Marie
ressemblait à cette femme aux yeux tristes des basses-terres. Elle
en avait l’air, mais pas encore la chanson...
Sa mère lui avait dit et répété qu’une fille, même aux yeux tristes, ça ne
fait pas un travail d’homme. Marie s’en moquait, comme de sa première
chemise. Elle se voyait libre, et ne supportait pas que seuls les hommes
aient le beau rôle. Ainsi, avec la complicité de son grand-père, Marie
avait appris à manier la faux, mais pour un usage vrai.
Avant de s’atteler à la tâche, elle avait pris soin de s’équiper de
l’indispensable coffin et de la fameuse pierre des Pyrénées.
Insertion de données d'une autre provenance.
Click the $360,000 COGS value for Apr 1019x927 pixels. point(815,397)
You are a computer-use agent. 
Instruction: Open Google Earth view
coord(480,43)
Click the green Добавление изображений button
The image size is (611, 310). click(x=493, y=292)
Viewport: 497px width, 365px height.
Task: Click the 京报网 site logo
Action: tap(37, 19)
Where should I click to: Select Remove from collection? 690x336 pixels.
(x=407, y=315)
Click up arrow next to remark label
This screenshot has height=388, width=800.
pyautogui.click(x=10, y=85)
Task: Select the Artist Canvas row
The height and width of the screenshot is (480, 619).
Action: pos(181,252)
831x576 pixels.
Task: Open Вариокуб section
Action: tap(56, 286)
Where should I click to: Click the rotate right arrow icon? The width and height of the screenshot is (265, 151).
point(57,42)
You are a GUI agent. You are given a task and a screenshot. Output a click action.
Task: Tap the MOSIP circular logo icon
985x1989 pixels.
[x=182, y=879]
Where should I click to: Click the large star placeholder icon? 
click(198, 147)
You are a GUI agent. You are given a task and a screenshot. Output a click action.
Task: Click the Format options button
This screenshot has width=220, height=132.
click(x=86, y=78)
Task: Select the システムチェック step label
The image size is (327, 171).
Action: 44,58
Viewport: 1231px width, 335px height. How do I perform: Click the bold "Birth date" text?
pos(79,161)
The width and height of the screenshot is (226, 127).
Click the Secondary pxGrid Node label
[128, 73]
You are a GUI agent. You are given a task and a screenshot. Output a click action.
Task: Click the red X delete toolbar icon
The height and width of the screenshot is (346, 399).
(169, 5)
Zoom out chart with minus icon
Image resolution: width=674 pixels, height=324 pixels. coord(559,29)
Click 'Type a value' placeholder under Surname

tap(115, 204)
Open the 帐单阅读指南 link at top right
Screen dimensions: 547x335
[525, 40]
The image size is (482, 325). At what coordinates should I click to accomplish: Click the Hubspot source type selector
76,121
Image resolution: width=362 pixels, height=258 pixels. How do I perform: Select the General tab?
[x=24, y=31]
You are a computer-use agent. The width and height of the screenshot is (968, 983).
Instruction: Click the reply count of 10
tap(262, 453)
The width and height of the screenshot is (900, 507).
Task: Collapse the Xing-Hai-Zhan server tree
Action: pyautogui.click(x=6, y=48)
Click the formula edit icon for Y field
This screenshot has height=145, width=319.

Ceinturé à sa
taille, elle disposait de quoi rafraîchir le tranchant de l’outil.
Pour avoir souvent pansé les plaies occasionnées par un mauvais
maniement de cette dernière, Marie savait que ce simple geste d'affûtage
pouvait être très dangereux. Le coup de pierre ne servirait pas à
grand-chose, si la “daille”, comme on dit chez moi, n’a pas été “piqué”. clic
Je revois mon père, installé à même le sol, s’appliquer à la tâche ; une
sorte de petite enclume, enfoncée en terre, sur laquelle on vient battre le
fer, tant qu’il est froid... Par un martèlement sec et précis, on vient étirer
le métal, pour le rendre aussi fin qu’une lame de rasoir. Ainsi laminé, la
durée de vie de la faux est prolongée au maximum, et son tranchant redoutable.
Faux, et usage de faux, est parfaitement écologique. Durable, silencieux,
économique, bon pour le corps et l’esprit.
En écrivant ces lignes, je revois mon père en pleine action. Bien sûr, nous
avions une machine moderne, pour faucher les dix-huit hectares de
prairie, mais il aimait à entamer les parcelles par son ancestral geste du
faucheur, afin de ne pas gaspiller les deux ou trois mètres carrés que la
faucheuse mécanique aurait irrémédiablement “drouillé”*.
Le geste sûr, le mouvement élégant, régulier et cadencé à ses pas et sa
respiration. Qui veut faucher loin, ménage sa monture, disait-il.
J’ai en mémoire le son caractéristique produit par le glissement de la lame
dans l’herbe fraîche, avec les senteurs enivrantes de la future récolte.
Toute une enfance réveillée par cette simple image...
Marie était de la même trempe que l’acier de sa faux. Persévérante,
endurante, honnête et droite. Elle abattit, à elle seule, la grande parcelle
des basses-terres. Un hectare et demi, à la force de son courage. Elle
n’avait rien à envier aux hommes, Son grand-père était fier d’elle, il ne
l'appellerait plus la petite fille aux yeux tristes des basses terres...
*Drouiller : aplatir l'herbe prête à être fauchée d'une prairie, d'un champ de blé.